Saviano contro Scurati; benvenuti nella guerra dei martiri
Non passa giorno ormai senza che uno dei due rilasci un'intervista o dica qualcosa alla ricerca di una visibilità che lo porti a sopravanzare il «rivale»
Dev’essere un nuovo format: “Chi vuol esser martirizzato”. Altrimenti non si spiega la maratona televisiva di Roberto Saviano per dire a tutti che il copyright del vittimismo ce l’ha lui. Lui e basta. Non certo Scurati, che non ha potuto leggere il suo manifesto antifascista sugli schermi della Rai. Scurati – secondo Saviano – è un impostore, è la serie B dei censurati. La testa di serie è lui, unico bomber della Champions del martirio.
“Dove eravate quando ci pestavano tutti i giorni”?, tuona lo scrittore rubizzo a reti unificate, scippato del suo scettro di vittima predestinata. E pazienza se il grido di dolore arriva in poche ore da svariate tribune televisive (bizzarro, per chi lamenta il bavaglio). E’ scattata la gara a chi è più ostracizzato, derelitto, odiato da tutti. Fatti più in là, io sono più escluso di te. Saviano ha l’esclusiva dell’esclusione. Se Scurati vuole fare la parte del censurato, se vuole incassare la solidarietà dell’universo mondo, se vuole iscriversi al sindacato dei discriminati, allora faccia il bravo e si metta in fila, faccia la sua gavetta come ha fatto Saviano, si compri le royalties del martirio. “Non c’è stata solidarietà nei miei confronti, quando mi hanno chiuso il programma”, ha detto il sansebastiano dell’editoria, evidentemente cercando di aggrapparsi alla zona Uefa della classifica dei discriminati.
Poco importa che l’autore di “Gomorra” rimbalzi da un canale all’altro, da un palcoscenico teatrale all’altro, da uno scaffale di libreria all’altro. E’ una questione di rispetto. La palma dell’eroe gli appartiene di diritto, e nessuno pensi di scalzarlo dal trono dei calpestati dal potere. Che poi, potremmo anche aggiungere che, se parliamo di Rai, la lista degli epurati è lunga (quando cambia il vento, e il governo, c’è un discreto ricambio), ma nessuno si agita quanto lui. E questo perché, va detto, Saviano è un talento naturale, ha una dote innata, quella del pianto greco perenne, della mestizia sempiterna, del lamento come rumore di fondo delle sue apparizioni. E’ il nucleo più profondo della sua identità professionale, o se vogliamo del suo ruolo pubblico, della sua parte in commedia: la vittima del sistema. E questo ruolo non prevede, come nel celebre film natalizio, una poltrona per due: la vittima per eccellenza non accetta concorrenti, superiorem non recognoscens. Perché, se ammettesse qualcun altro nel recinto dei vituperati, la vittima ne uscirebbe depotenziata, col rischio di finire archiviata, dimenticata, consegnata all’oblio, ad ammuffire nei libri di storia dei santi e dei martiri. Non si fa. Primo comandamento: non avrai altro martire all’infuori di me. Martire per eccellenza, per diritto divino.

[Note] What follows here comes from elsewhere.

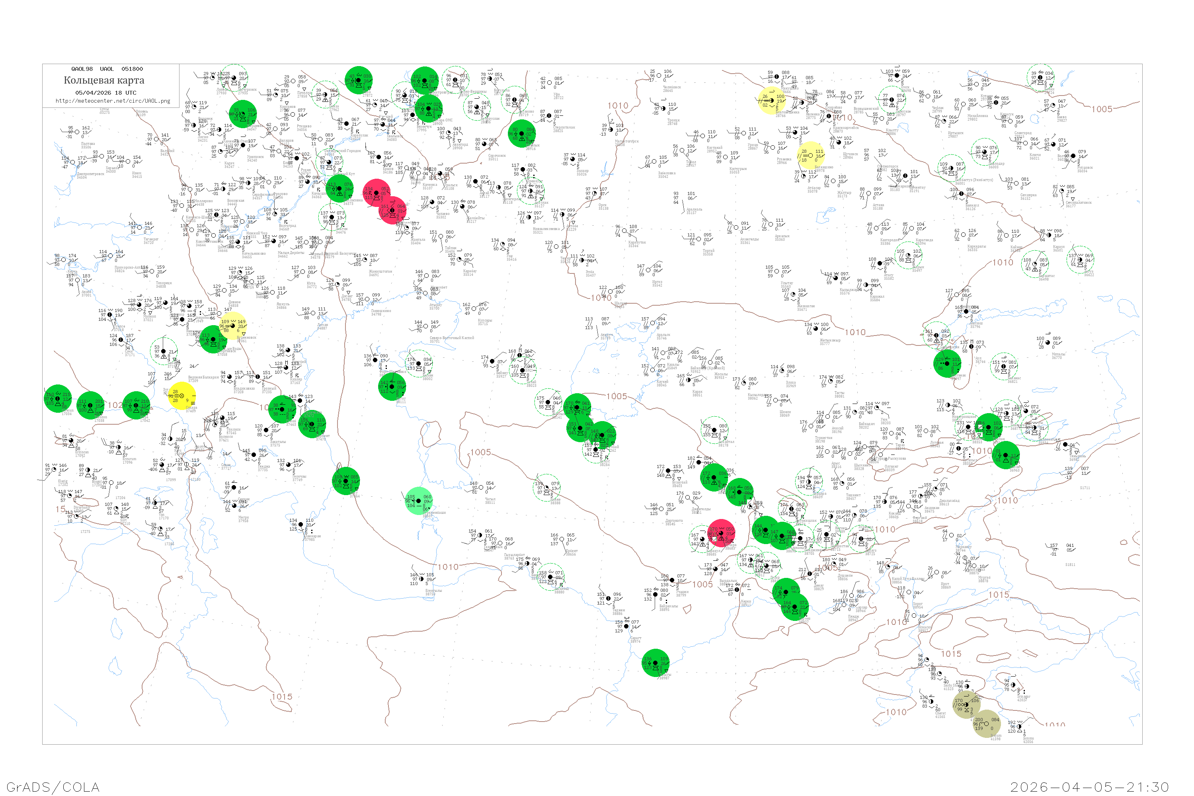Click the light mint-green station circle near Туркменбаши
This screenshot has width=1194, height=796.
(419, 501)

Ma noi, attraversati da spirito liberale nonostante il tempo che passa, siamo per la liberalizzazione delle vittime. Laissez-faire. Siamo contro i monopoli, pubblici e privati, ivi compreso il monopolio del mugugno. Sia dato libero sfogo alla concorrenza tra ostracizzati. Si dia inizio alla martirolimpiadi: vince chi piange di più. Facendo ridere tutti.